=== TASK ITEM ===
Begin at the line containing "Given: Click CANCEL to discard the strategy" in the entries below and end at the line containing "Task: Select the"; transcribe that range exactly and nothing outside it.

=== TASK INPUT ===
+++

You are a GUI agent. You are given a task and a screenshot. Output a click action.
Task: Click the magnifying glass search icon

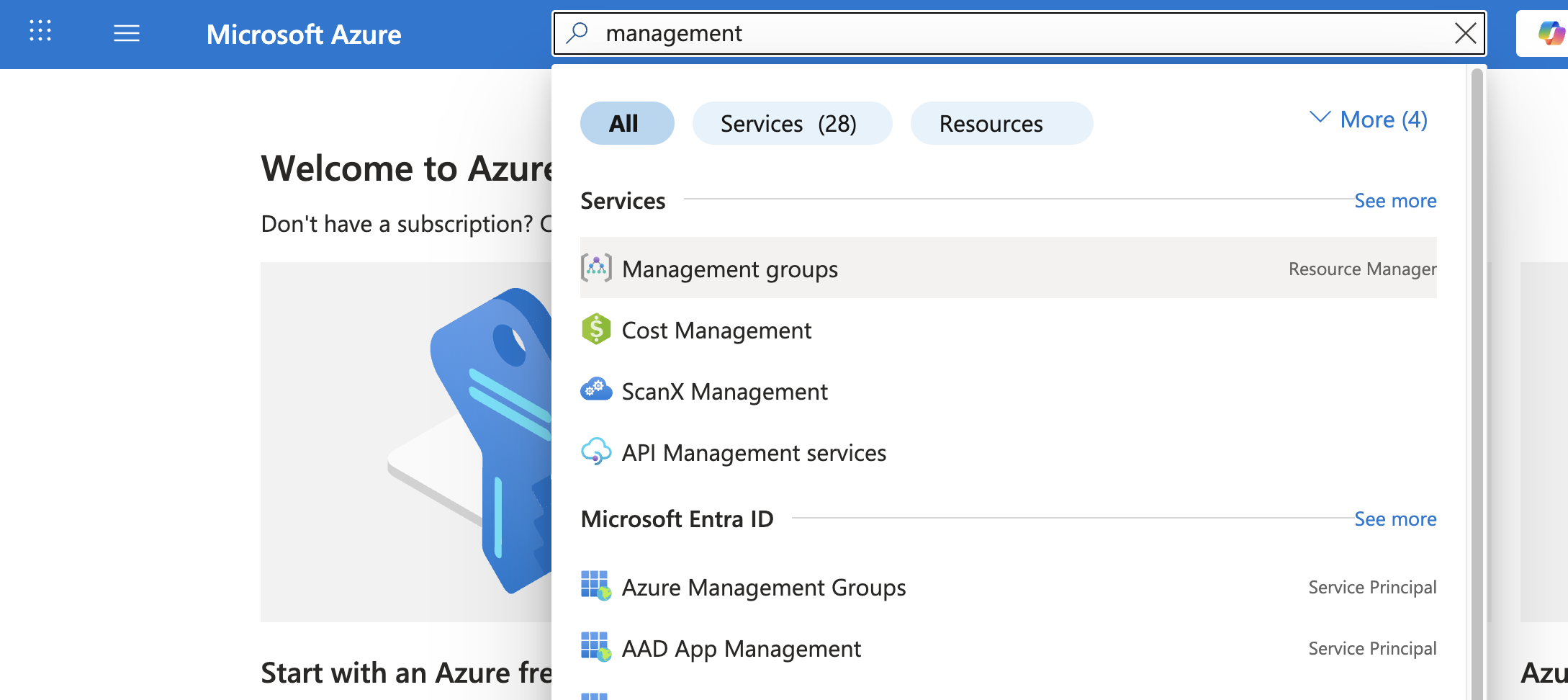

+++

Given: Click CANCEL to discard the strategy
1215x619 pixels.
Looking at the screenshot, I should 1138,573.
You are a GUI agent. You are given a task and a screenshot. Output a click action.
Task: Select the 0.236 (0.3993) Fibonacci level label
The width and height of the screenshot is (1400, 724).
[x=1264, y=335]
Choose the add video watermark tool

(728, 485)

+++

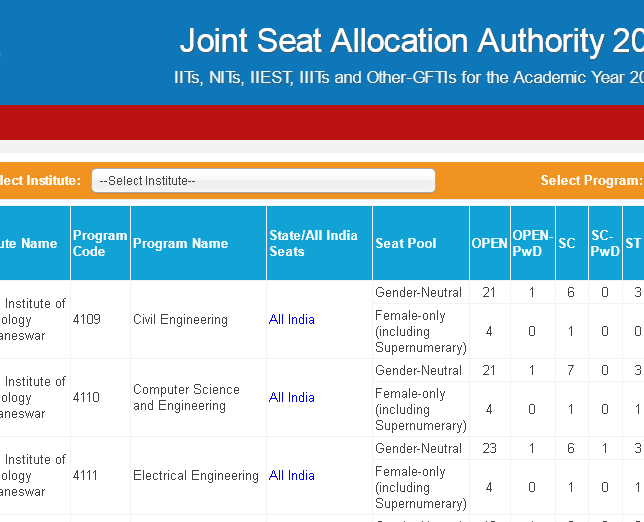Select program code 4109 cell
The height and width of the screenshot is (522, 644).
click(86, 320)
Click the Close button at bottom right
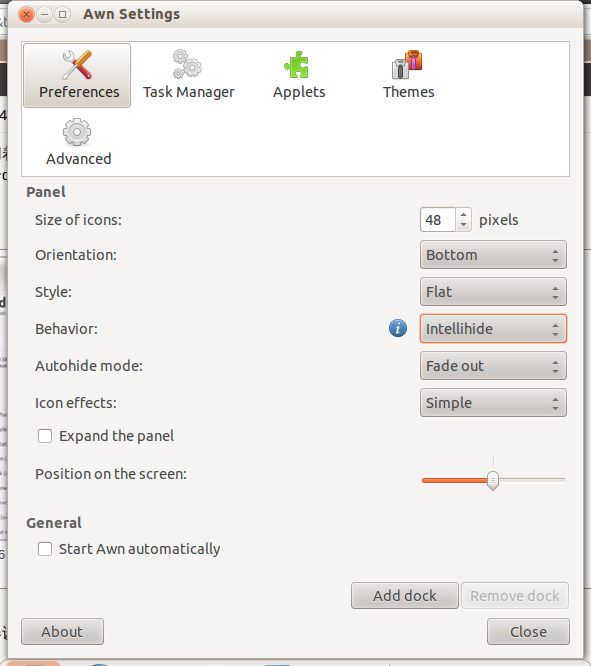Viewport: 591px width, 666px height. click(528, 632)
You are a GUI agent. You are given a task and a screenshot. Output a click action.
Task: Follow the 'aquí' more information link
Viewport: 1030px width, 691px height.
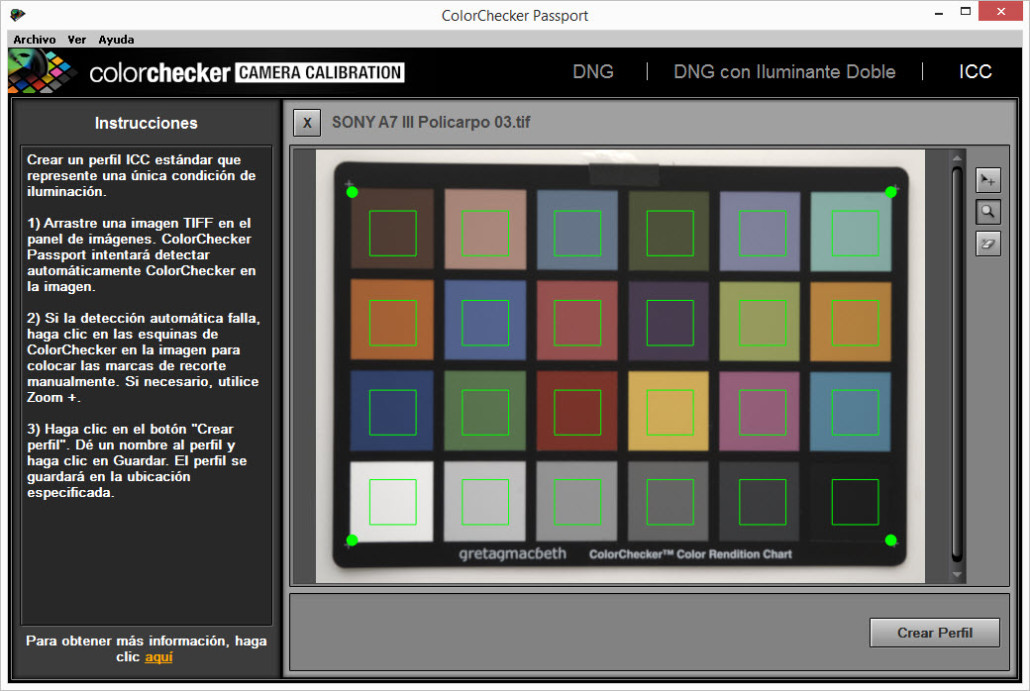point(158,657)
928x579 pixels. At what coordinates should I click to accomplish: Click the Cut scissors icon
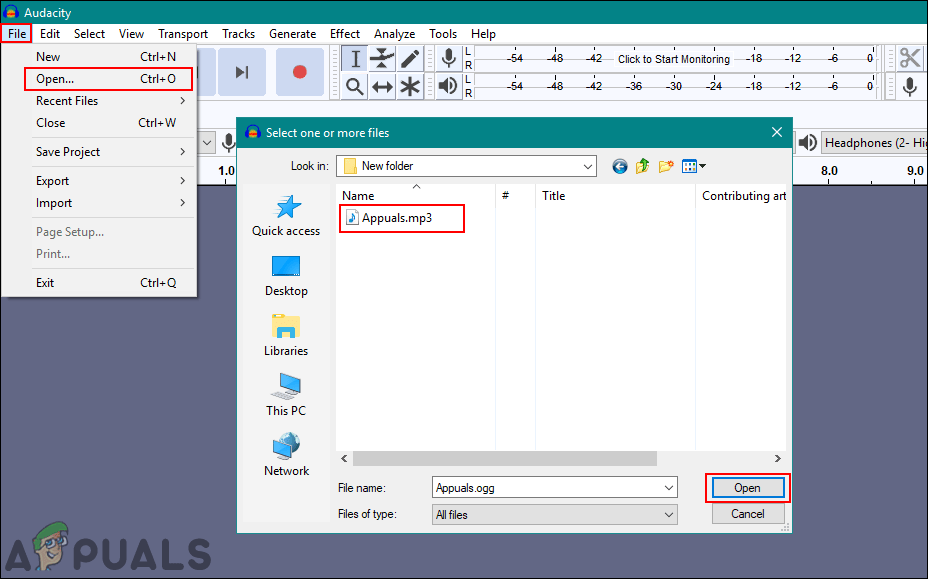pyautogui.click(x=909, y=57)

+++

=== RESULT OF THIS TASK ===
Given: Click CANCEL to discard the strategy
1215x619 pixels.
Looking at the screenshot, I should 1138,573.
You are a GUI agent. You are given a task and a screenshot. Output a click action.
Task: Select the 0.236 (0.3993) Fibonacci level label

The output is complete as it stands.